Passage cité:
== == ==

Cette jeune maison ouvre le
chemin en soulignant des
affinités et une exigence.
Le livre de Jean-Luc Nancy
qui reprend divers articles
et conférences, devrait se
lire comme un espace d’expérimentation.
Il ne fait le tour de « rien
», ne nous dit évidemment
pas le poids que ferait une
pensée... il approche sans
chercher à parvenir (le
chemin plutôt que la
destination).
Commençons par la fin du
livre. Commençons par
souligner que ce livre, Le
poids d’une pensée, l’approche,
se termine par une citation
littéraire, quelques vers de
Rilke : invitation (aux
résonances baudelairiennes)
à « m’enfoncer dans la
rumeur nocturne ».
Chemin proposé, invitation
transmise, et question posée
: quelle serait cette rumeur
nocturne ? Quelle serait
pour la pensée cette image
rilkéenne ?
Une réponse possible, l’hypothèse
que l’on suggère pour
accompagner une lecture, est
l’écriture elle-même. Ce
livre de J.L. Nancy est
entièrement traversé par la
question de l’écriture.
Chacun des onze textes est
une « approche » de l’écriture
possible d’un philosophe
contemporain. Mais il nous
met en garde dès la préface
:
Cela ne se montre que par
touches, esquisses, profils
dérobés, moules perdus...
[p. 8]
Où sommes-nous ? Où se situe
cette écriture (cette
pensée, donc) qui approche
ce qui se dérobe ? Une fois
encore, commencer par la fin
et envisager cette place :
la bordure.

== == ==

Énoncé A: Recopiez à l'identique toutes les lignes des enregistrements ci-dessous, du premier au dernier, sans reproduire les images.
Le passage cité et les enregistrements sont indépendants l'un de l'autre.

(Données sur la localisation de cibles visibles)
== == ==

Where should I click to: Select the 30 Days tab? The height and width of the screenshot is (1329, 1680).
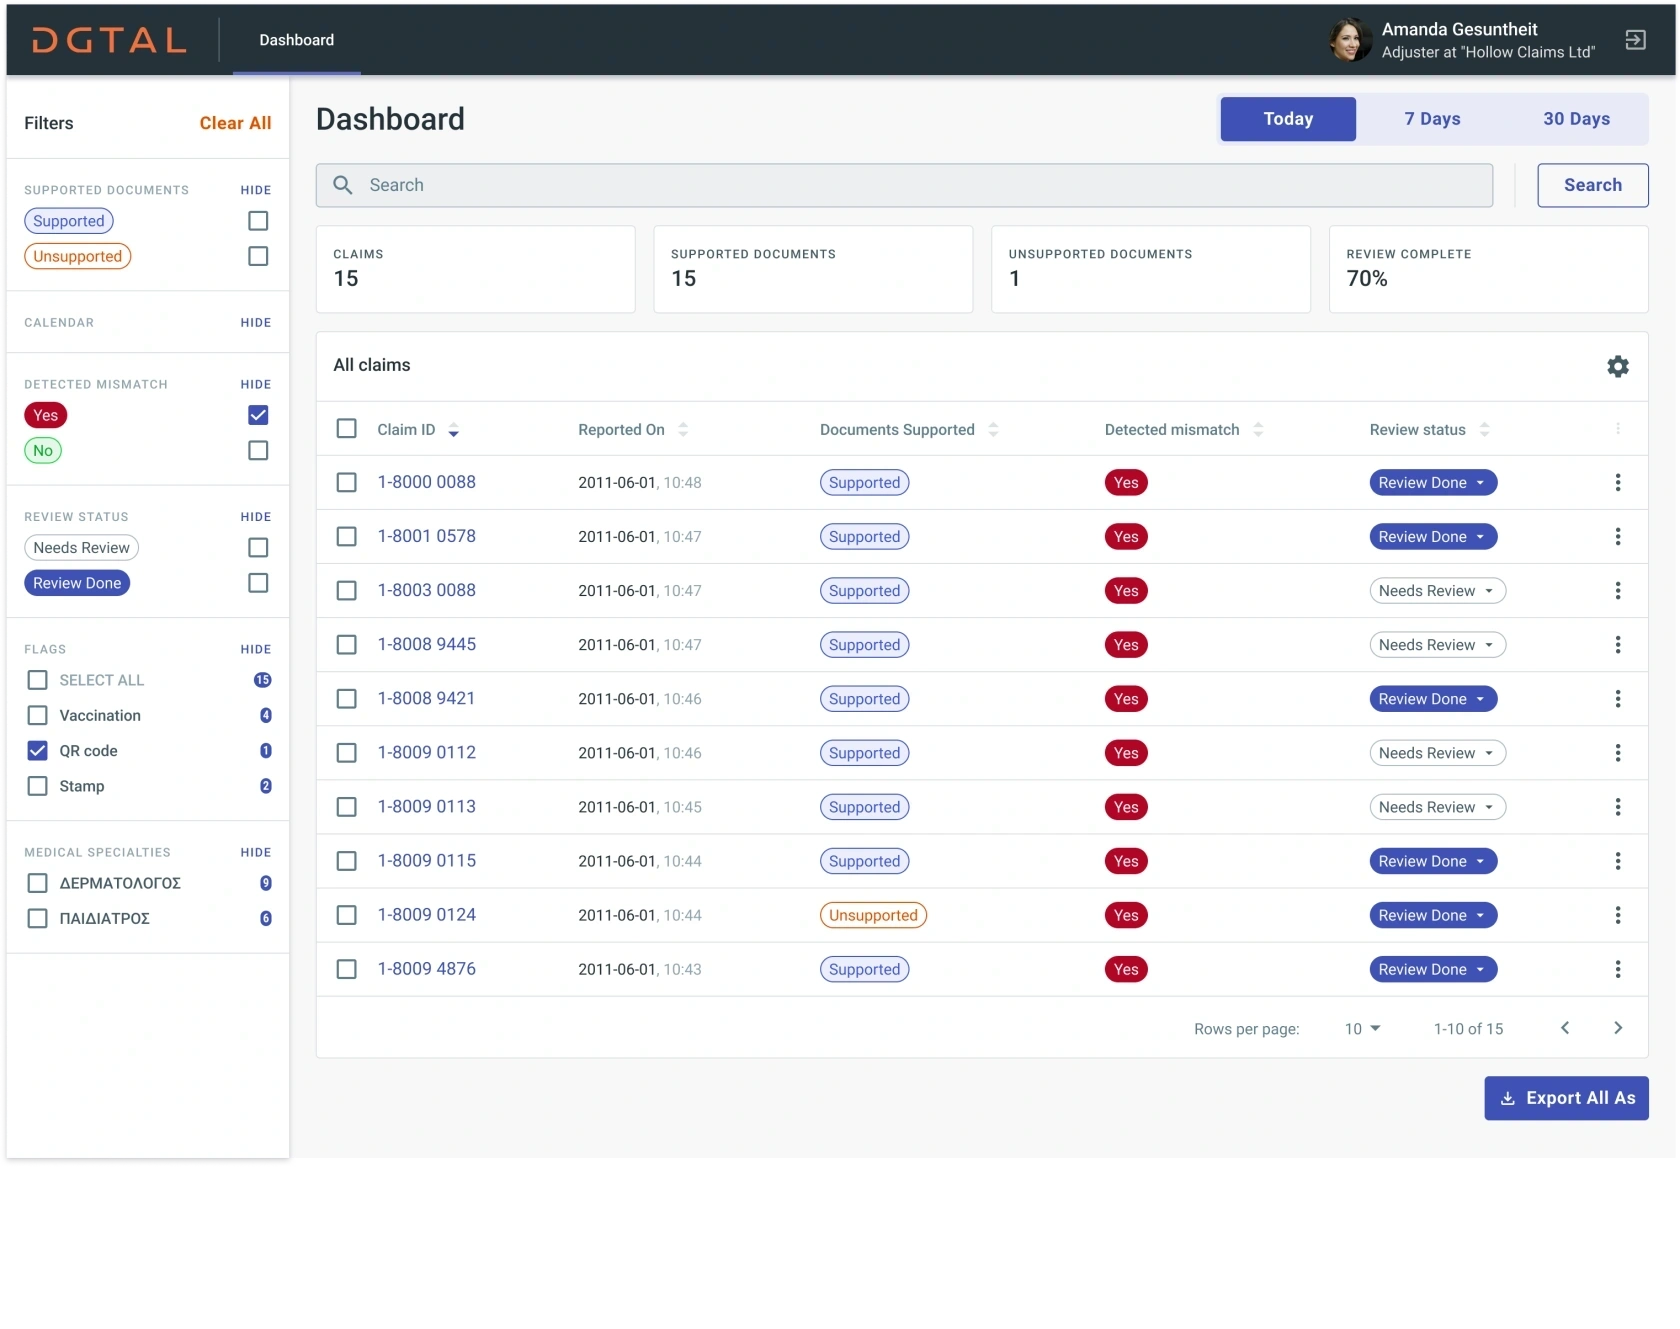pos(1575,119)
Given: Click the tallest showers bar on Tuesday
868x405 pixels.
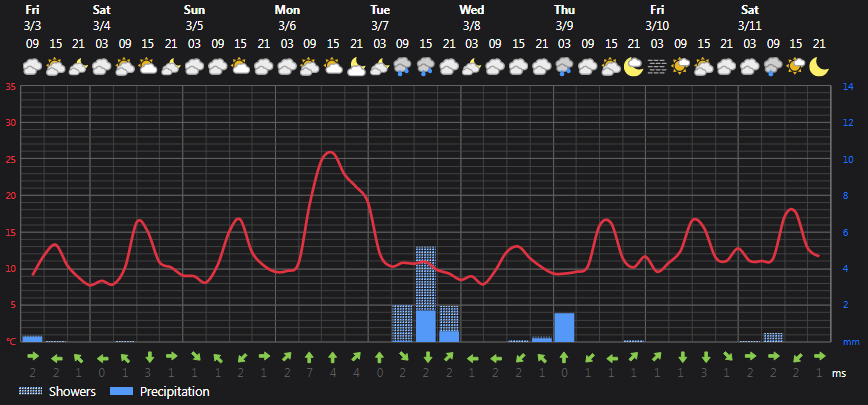Looking at the screenshot, I should point(426,278).
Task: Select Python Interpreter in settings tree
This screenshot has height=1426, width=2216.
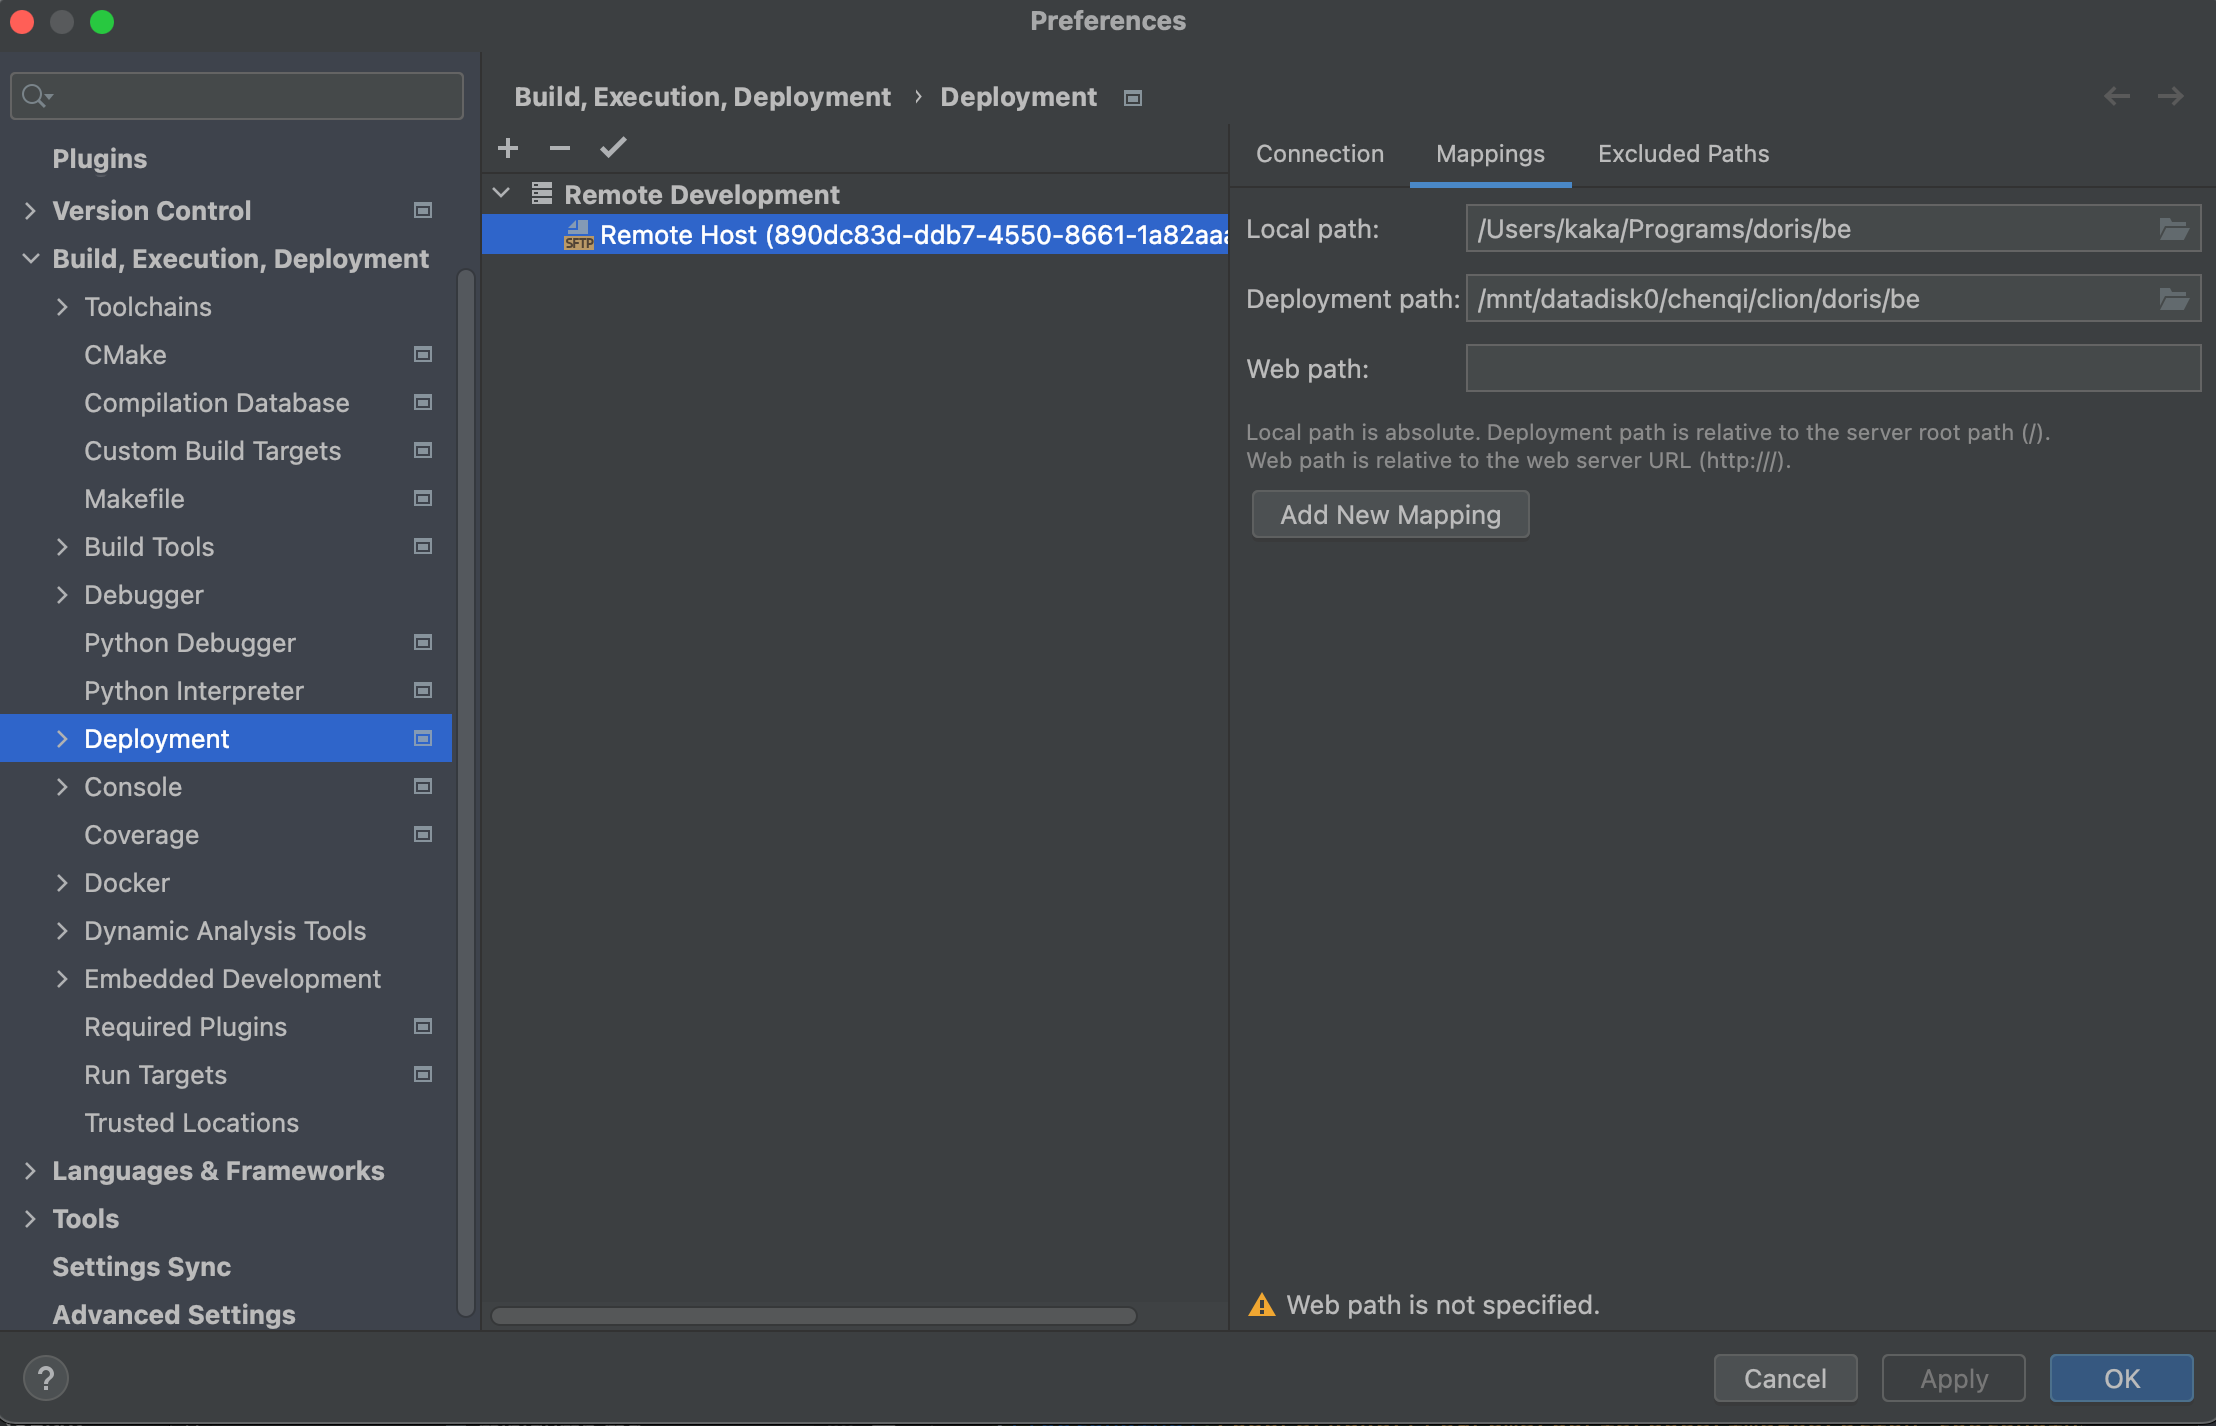Action: pos(194,691)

== == ==

Énoncé B: Dans le passage cité, relevez les expressions énumérées dans la citation de la préface qui commence par « Cela ne se montre que par ».

Résultat obtenu A:
Where should I click to: Select the 30 Days tab? The height and width of the screenshot is (1329, 1680).
pos(1575,119)
Given: Click the tallest showers bar on Tuesday
868x405 pixels.
Looking at the screenshot, I should point(426,278).
Task: Select Python Interpreter in settings tree
This screenshot has height=1426, width=2216.
Action: pos(194,691)

Résultat obtenu B: touches ; esquisses ; profils dérobés ; moules perdus